This guest post is by Karyn Meltz Steinberg on her preprint (with coauthors) Single haplotype assembly of the human genome from a hydatidiform mole, bioRxived here.

The human reference sequence is a mosaic of many DNA sources patched together to create the (mostly) contiguous chromosomes we all use every day in genomics labs. This mélange of haplotypes can result in reference representations that do not exist. For example, in GRCh37 at the MRC1 locus mixed haplotypes led to the presence of two gene models that represent false duplications and a gap that affected alignments of short reads. The problem of diploid source DNA was even worse in regions of structural variation where it was difficult to distinguish allelic variation from paralogous variation. The assembly structure in these regions was often wrong with either a collapsed assembly leading to missing sequence or with haplotype expanse, meaning 2, 3 or more haplotypes were represented on the chromosome sequence. The genomic resources associated with the essentially haploid complete hydatidiform mole, CHM1, have opened the door to allow us to address these issues.

What is essentially haploid? Well, what usually happens is that a sperm (usually bearing an X chromosome) fertilizes an egg that doesn’t have a nucleus (thus no DNA), the sperm DNA doubles, giving the correct chromosome complement, but with both pairs of chromosomes being identical. This cell divides and grows but does not form a normal embryo. In the early 1990s, Dr. Urvashi Surti was able to make an immortalized cell line from CHM1 tissue using hTERT. She karyotyped each passage to check that it maintained ploidy and that there were no gross somatic rearrangements.
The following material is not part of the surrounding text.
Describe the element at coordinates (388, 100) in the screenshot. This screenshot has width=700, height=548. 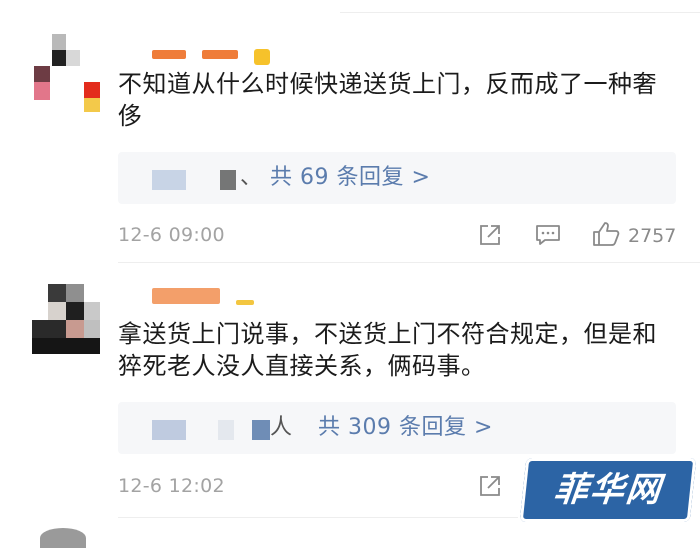
I see `comment-text: 不知道从什么时候快递送货上门，反而成了一种奢侈` at that location.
Dr. Pieter de Jong then created an indexed BAC library from this high fidelity material. These BACs could then be used to resolve structurally complex regions such as 17q21.311. We continued working on sequencing more tiling paths across structurally complex regions; however, it was not practical or cost-efficient to Sanger sequence every single clone in the BAC library. As work continued, it became clear that developing the Primary Assembly using a single haplotype resource could be very powerful. This was possible due to the efforts of the Genome Reference Consortium (GRC) to extend the assembly model to include more than one sequence representation for a give region. We used Illumina sequencing technology and a reference based assembly algorithm developed at NCBI to produce an initial assembly. We then integrated the BAC sequences into the assembly to improve regions that are nearly impossible to assembly using whole genome strategies. The result is the highest quality whole genome sequence human genome assembly that is publicly available to date as assessed by metrics including contig and scaffold N50, repetitive element content and gene annotation.

So what–how can this help us, you ask? For the first time, one single haplotype of the human genome is represented. The fact that CHM1 is haploid means that we are able to finally go into the messy regions of the genome and resolve the genomic architecture as well as put any structural variation in the context of surrounding linked allelic variation. These are often biologically interesting regions; for example genes related to immune response and metabolism that are probably associated with complex traits are usually members of large gene families in segmentally duplicated sequence.

A fine example of the power of this haploid resource is also on BioRxiv, “Sequencing of the human IG light chain loci from a hydatidiform mole BAC library reveals locus-specific signatures of genetic diversity” (disclosure: this is also co-authored by me). The IG light chain genes encode for one part of immunoglobulin molecules that are expressed by B cells in response to antigenic stimulation (the heavy chain, IGH, was also resolved using CHM1 resources last year2). They are part of large gene families formed by duplication at three loci in the human genome. In previous versions of the reference assembly, these loci were comprised of sequence from multiple DNA sources that may have undergone somatic rearrangement. By sequencing BAC clones in a tiling path across these loci we now have a single haplotype representation of germline DNA sequence that allows us to perform accurate analyses of variation.

REFERENCES

1 Itsara, A. et al. Resolving the breakpoints of the 17q21.31 microdeletion syndrome with next-generation sequencing. American journal of human genetics 90, 599-613, doi:10.1016/j.ajhg.2012.02.013 (2012).
2 Watson, C. T. et al. Complete haplotype sequence of the human immunoglobulin heavy-chain variable, diversity, and joining genes and characterization of allelic and copy-number variation. American journal of human genetics 92, 530-546 (2013).